# [Task brief]
Retype the full set of records. Keep every character identical.

[Extracted information Boundary: Start]

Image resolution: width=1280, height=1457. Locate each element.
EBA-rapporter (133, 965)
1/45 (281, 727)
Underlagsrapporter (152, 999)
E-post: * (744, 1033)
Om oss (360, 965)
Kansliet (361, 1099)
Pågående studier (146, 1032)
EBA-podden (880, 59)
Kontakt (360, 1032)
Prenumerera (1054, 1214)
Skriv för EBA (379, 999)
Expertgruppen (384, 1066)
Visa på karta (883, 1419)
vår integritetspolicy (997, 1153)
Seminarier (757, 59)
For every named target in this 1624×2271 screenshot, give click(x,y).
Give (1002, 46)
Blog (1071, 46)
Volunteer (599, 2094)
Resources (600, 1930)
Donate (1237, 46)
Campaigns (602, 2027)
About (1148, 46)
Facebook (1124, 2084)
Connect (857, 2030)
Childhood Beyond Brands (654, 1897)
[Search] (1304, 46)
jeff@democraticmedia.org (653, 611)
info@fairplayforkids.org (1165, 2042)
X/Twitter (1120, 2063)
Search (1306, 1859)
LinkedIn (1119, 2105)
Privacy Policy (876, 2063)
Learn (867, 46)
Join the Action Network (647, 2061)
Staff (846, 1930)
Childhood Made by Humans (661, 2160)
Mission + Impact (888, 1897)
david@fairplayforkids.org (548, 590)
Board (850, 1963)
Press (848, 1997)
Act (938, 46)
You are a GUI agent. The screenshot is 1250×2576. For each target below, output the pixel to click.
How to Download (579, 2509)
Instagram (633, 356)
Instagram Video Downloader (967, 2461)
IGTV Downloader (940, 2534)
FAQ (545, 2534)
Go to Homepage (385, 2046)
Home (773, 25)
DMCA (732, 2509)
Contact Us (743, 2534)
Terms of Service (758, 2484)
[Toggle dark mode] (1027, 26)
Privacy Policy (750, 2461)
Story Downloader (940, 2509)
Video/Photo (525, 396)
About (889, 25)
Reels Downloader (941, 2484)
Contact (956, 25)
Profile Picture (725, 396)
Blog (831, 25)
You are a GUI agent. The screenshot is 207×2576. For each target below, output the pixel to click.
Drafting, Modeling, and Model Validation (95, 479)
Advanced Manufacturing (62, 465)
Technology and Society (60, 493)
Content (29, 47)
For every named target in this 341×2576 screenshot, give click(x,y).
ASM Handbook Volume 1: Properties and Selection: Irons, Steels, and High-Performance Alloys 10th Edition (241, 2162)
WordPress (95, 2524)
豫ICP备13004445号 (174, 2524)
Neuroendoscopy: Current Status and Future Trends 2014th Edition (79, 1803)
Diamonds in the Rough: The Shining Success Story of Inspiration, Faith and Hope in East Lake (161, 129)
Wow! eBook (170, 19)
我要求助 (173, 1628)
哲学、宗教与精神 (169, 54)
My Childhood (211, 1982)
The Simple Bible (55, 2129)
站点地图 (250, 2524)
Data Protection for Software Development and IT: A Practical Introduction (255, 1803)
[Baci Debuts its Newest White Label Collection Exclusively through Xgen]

[Extracted information Boundary: End]

# [Problem solution]
Image resolution: width=1280, height=1457. Locate each element.
EBA-rapporter (133, 965)
1/45 (281, 727)
Underlagsrapporter (152, 999)
E-post: * (744, 1033)
Om oss (360, 965)
Kansliet (361, 1099)
Pågående studier (146, 1032)
EBA-podden (880, 59)
Kontakt (360, 1032)
Prenumerera (1054, 1214)
Skriv för EBA (379, 999)
Expertgruppen (384, 1066)
Visa på karta (883, 1419)
vår integritetspolicy (997, 1153)
Seminarier (757, 59)
For every named target in this 1624×2271 screenshot, give click(x,y).
Give (1002, 46)
Blog (1071, 46)
Volunteer (599, 2094)
Resources (600, 1930)
Donate (1237, 46)
Campaigns (602, 2027)
About (1148, 46)
Facebook (1124, 2084)
Connect (857, 2030)
Childhood Beyond Brands (654, 1897)
[Search] (1304, 46)
jeff@democraticmedia.org (653, 611)
info@fairplayforkids.org (1165, 2042)
X/Twitter (1120, 2063)
Search (1306, 1859)
LinkedIn (1119, 2105)
Privacy Policy (876, 2063)
Learn (867, 46)
Join the Action Network (647, 2061)
Staff (846, 1930)
Childhood Made by Humans (661, 2160)
Mission + Impact (888, 1897)
david@fairplayforkids.org (548, 590)
Board (850, 1963)
Press (848, 1997)
Act (938, 46)
You are a GUI agent. The screenshot is 1250×2576. For each target below, output the pixel to click.
How to Download (579, 2509)
Instagram (633, 356)
Instagram Video Downloader (967, 2461)
IGTV Downloader (940, 2534)
FAQ (545, 2534)
Go to Homepage (385, 2046)
Home (773, 25)
DMCA (732, 2509)
Contact Us (743, 2534)
Terms of Service (758, 2484)
[Toggle dark mode] (1027, 26)
Privacy Policy (750, 2461)
Story Downloader (940, 2509)
Video/Photo (525, 396)
About (889, 25)
Reels Downloader (941, 2484)
Contact (956, 25)
Profile Picture (725, 396)
Blog (831, 25)
You are a GUI agent. The screenshot is 207×2576. For each target below, output the pixel to click.
Drafting, Modeling, and Model Validation (95, 479)
Advanced Manufacturing (62, 465)
Technology and Society (60, 493)
Content (29, 47)
For every named target in this 341×2576 screenshot, give click(x,y).
ASM Handbook Volume 1: Properties and Selection: Irons, Steels, and High-Performance Alloys 10th Edition (241, 2162)
WordPress (95, 2524)
豫ICP备13004445号 (174, 2524)
Neuroendoscopy: Current Status and Future Trends 2014th Edition (79, 1803)
Diamonds in the Rough: The Shining Success Story of Inspiration, Faith and Hope in East Lake (161, 129)
Wow! eBook (170, 19)
我要求助 (173, 1628)
哲学、宗教与精神 (169, 54)
My Childhood (211, 1982)
The Simple Bible (55, 2129)
站点地图 (250, 2524)
Data Protection for Software Development and IT: A Practical Introduction (255, 1803)
[Baci Debuts its Newest White Label Collection Exclusively through Xgen]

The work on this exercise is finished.